Delos "Toby" Cosgrove, chief executive and president of the Cleveland Clinic, said that the current reform measures under consideration will not successfully curb escalating health care costs, CBS News reports. At a conference in Washington, D.C., Cosgrove explained that insurance and payment reform are not enough. "It is essential, he said to also implement changes to the delivery of care, as well as to decrease the burden of disease in the United States."

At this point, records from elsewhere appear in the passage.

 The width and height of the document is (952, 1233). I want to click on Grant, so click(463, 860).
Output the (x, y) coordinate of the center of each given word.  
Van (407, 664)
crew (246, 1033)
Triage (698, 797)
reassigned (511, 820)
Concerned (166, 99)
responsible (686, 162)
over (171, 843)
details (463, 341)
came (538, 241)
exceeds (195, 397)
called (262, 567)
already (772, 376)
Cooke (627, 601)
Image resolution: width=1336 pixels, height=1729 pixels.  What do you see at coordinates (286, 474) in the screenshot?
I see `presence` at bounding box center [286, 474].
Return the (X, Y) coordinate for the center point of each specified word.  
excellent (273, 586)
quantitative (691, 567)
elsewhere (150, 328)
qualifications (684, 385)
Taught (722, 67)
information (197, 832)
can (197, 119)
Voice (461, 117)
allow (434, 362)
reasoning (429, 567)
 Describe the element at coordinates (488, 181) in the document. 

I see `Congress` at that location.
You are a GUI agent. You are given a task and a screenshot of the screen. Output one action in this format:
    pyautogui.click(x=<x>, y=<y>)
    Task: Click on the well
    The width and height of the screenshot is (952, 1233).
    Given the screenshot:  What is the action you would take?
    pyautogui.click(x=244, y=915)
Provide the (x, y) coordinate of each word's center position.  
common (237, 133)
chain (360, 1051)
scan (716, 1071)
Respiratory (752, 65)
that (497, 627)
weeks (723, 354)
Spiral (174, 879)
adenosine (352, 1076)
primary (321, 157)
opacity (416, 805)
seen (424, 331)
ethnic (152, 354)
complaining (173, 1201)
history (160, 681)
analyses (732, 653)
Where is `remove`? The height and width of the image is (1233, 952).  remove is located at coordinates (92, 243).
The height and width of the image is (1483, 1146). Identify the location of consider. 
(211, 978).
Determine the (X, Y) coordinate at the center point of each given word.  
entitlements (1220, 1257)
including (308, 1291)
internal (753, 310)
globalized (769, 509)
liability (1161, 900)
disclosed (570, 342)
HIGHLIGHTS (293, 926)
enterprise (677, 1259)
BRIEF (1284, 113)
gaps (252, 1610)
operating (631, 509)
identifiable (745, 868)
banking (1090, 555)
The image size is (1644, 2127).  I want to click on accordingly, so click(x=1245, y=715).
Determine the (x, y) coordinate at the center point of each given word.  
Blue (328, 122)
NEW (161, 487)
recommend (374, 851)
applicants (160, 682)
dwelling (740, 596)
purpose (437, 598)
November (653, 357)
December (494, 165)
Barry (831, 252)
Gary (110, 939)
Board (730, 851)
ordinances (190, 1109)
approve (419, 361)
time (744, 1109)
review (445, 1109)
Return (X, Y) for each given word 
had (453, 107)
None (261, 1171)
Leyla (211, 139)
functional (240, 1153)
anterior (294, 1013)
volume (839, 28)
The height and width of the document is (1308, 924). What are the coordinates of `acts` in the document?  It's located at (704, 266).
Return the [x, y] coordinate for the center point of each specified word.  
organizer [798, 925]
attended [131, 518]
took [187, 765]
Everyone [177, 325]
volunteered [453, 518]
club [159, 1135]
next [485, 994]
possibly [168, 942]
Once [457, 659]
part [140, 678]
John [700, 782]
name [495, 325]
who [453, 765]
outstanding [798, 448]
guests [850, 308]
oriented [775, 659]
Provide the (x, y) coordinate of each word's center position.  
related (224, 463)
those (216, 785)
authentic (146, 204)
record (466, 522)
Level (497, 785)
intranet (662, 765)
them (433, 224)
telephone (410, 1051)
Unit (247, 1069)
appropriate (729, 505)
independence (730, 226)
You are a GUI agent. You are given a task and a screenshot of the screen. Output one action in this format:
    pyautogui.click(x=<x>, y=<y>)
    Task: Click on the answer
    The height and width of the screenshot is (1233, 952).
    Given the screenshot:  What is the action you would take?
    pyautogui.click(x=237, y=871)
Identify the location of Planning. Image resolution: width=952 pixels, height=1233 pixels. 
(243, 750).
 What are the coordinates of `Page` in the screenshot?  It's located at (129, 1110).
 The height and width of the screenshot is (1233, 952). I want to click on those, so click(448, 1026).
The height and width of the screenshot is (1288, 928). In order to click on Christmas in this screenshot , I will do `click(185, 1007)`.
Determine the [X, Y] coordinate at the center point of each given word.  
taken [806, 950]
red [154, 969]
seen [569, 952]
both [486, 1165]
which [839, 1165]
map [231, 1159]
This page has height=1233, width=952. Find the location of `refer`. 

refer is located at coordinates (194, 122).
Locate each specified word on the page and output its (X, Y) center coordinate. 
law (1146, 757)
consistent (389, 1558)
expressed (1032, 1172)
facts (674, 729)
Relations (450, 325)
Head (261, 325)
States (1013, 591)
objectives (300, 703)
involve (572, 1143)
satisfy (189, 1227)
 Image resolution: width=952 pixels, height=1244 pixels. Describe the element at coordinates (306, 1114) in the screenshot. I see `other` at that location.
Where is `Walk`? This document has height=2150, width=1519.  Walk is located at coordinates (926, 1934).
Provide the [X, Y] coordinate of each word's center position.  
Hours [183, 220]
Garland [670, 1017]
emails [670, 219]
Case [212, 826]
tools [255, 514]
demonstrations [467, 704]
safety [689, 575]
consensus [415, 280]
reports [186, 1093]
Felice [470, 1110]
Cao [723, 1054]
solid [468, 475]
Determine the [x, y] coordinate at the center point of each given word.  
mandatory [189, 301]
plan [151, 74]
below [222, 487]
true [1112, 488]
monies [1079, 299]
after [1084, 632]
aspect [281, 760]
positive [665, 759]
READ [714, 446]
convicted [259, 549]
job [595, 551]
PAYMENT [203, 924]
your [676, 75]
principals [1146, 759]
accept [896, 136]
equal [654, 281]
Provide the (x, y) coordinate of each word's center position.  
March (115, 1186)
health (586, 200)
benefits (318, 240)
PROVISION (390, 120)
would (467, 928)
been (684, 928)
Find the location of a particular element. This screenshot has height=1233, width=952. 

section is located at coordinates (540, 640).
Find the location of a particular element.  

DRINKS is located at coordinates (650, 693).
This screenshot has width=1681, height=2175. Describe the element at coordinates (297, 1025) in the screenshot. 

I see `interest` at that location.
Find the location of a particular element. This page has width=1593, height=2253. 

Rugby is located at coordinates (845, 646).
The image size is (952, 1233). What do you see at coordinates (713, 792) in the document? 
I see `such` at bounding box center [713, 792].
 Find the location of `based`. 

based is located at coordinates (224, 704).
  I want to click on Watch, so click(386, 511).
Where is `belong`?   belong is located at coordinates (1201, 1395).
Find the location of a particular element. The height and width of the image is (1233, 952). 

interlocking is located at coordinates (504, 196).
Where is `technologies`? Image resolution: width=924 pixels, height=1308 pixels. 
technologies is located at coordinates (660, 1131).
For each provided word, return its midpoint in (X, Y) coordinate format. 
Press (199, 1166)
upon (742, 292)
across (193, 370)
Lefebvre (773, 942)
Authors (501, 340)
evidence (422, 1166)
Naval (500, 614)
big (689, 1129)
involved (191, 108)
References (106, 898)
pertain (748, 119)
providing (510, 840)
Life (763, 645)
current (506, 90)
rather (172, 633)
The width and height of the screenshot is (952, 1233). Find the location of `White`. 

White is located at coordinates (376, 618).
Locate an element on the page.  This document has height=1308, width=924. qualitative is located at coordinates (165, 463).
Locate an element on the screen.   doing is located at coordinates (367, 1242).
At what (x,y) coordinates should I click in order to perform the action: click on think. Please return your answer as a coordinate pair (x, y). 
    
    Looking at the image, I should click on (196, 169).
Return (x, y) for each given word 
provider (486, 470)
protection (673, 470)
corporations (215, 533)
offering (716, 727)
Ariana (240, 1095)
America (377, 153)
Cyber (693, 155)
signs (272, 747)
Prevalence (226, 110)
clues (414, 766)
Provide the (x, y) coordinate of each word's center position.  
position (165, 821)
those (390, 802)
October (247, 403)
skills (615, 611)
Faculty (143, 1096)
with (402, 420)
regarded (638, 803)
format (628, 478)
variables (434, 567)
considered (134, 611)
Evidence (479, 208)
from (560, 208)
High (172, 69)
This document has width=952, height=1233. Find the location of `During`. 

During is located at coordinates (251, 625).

"The number of elderly people in the U.S. is increasing, while the number of sophisticated treatments available increases as well -- both bringing costs up. 'Add to that the situation where we maybe bring another 40 million people under coverage, you're going to see a continuing escalation of health care we're not going to be able to sustain at the present time,' Cosgrove said. 'We've got to figure out a way to do it more efficiently -- that's going to require doctors to be integrated with hospitals, and hospitals to be integrated with hospitals'" (Condon, 10/1).
Denis A. Cortese, chief executive of the Mayo Clinic, "says he is disgusted with the current machinations in Washington over how to overhaul the nation's health care system," The New York Times reports. "Dr. Cortese, who has shared his views with White House officials and some Congressional Democrats, argues that Congress has become too enmeshed in the details - discussing what the benefit package in a health plan should look like, for example. Instead, he says, Congress should try to draft legislation charting an overall direction toward better medical care for the nation, then leave implementation to, say, the Department of Health and Human Services."
"Because Dr. Cortese contends that Medicare has had such a poor track record, he has not been shy in opposing a government-run health care plan, or public option, which many liberal Democrats favor. Instead, he would urge Congress to create a national package of health insurance options modeled after the Federal Employees Health Benefits plan" (Abelson, 10/1).